Others 763 views 3 replies

ESOPs are a way to reward employees - they incentivize and motivate employees for a long term relationship with the company. However, the purpose of ESOPs can get defeated if they burden the employees.

 

We would like to see the current law on taxation of ESOPs to be changed because it burden's holders of ESOPs who exercise their options. Lets show you how.

 

The law states that the difference between the exercise and grant price is taxable as a perk to the employee, at the time of the exercise of the option. The tax on this is withheld by the employer from the salary payments. This often poses cash flow problem for the employee because they might face a cash shortfall.

 

As a result, in order to meet the cash flow shortfall, the employee might be forced to sell the company's shares, received when the employee exercises the options, in the open market.

 

In this situation, the employee loses the opportunity of future appreciation and benefiting from the company's progress, which is the objective of granting ESOPs to employees in the first place.

 

The chart below will help you understand the current taxability provisions.

 

 

 

Ram was granted 1,000 ESOPs in April 2008 at grant prices of Rs 10 per option. These became eligible for exercise on April 2009, at which time the fair market value of the shares is Rs 100. The difference between the grant price (Rs 10) and the fair market value on the exercise date (Rs 100) is a taxable perk and is added to Ram's salary (Rs 90 per share or, Rs 90,000 in total).

 

This increases the tax burden on Ram because he now has to pay tax out on this.

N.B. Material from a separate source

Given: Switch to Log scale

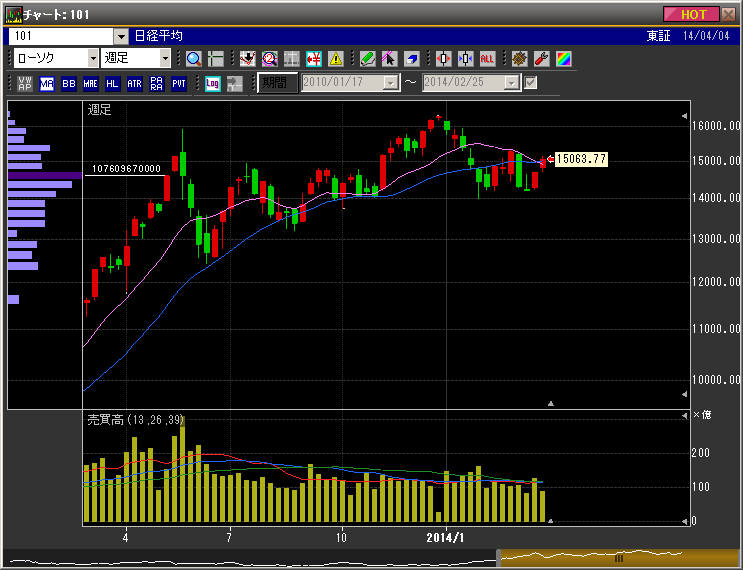Looking at the screenshot, I should (213, 83).
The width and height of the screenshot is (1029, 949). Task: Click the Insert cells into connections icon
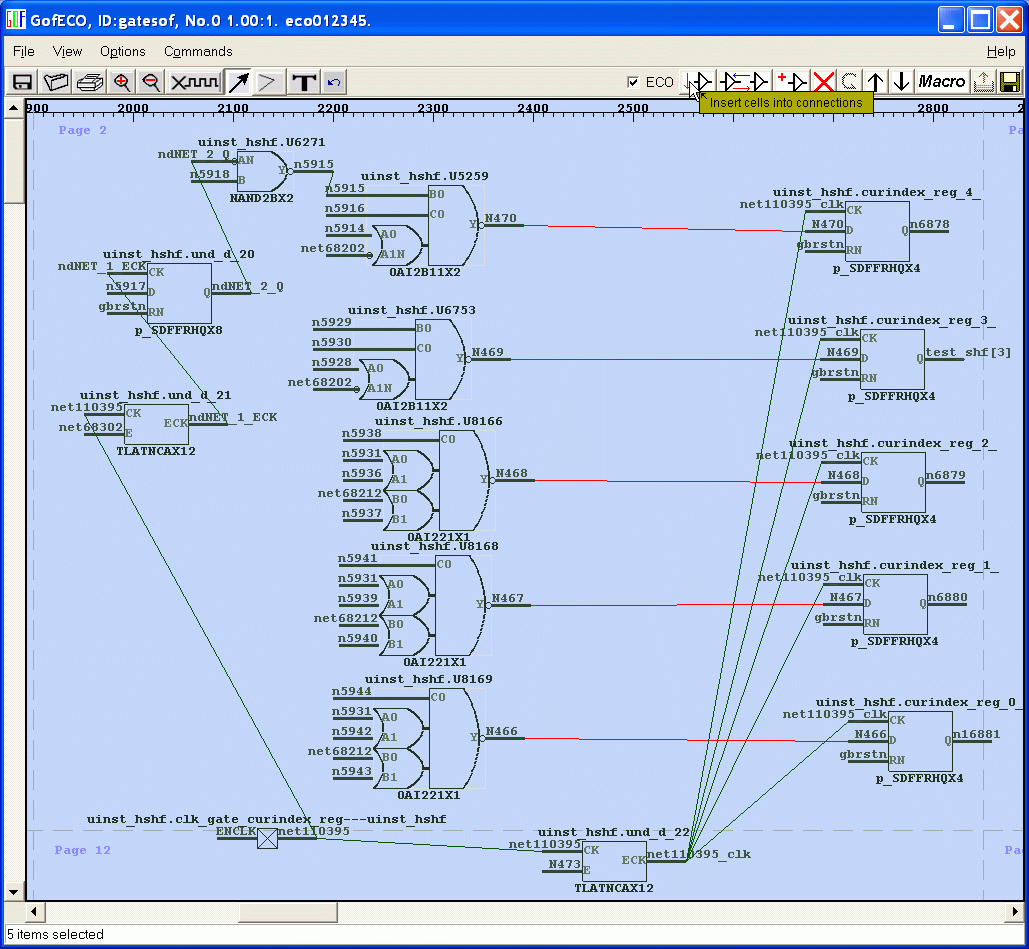[x=699, y=82]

But Ram does not have enough cash to be able to pay out all this money in taxes because he is seeing no additional cash come in, apart from what he gets in his salary.

 

So, left with no choice, he sells his shares in April 2009 at Rs 100, thereby losing out on potential capital appreciation going forward. Rather than benefiting from long-term capital appreciation, Ram is actually forced to sell his shares to generate cash because of his cashflow issues.

 

We would like to suggest that the taxable perk should be charged at the time of the sale of the shares, and not at the time of the exercise of the ESOP. This would be more friendly to the employees, without reducing the tax receipts of the government.

 

By www.iTrust.in - India's leading one-stop financial supermarket for real estate, home loans, investments, taxes and financial planning.

Replies (3)

Mr. Ratan Deep Saxena...

I should appreciate you for this post....

I didn't know this thing...i thought it will be taxed when the employee sells the shares....

Thanks Mr. Balaji for ur such appreciation.

Keep smiling.......

regards,

ratan

Thanks Mate...:)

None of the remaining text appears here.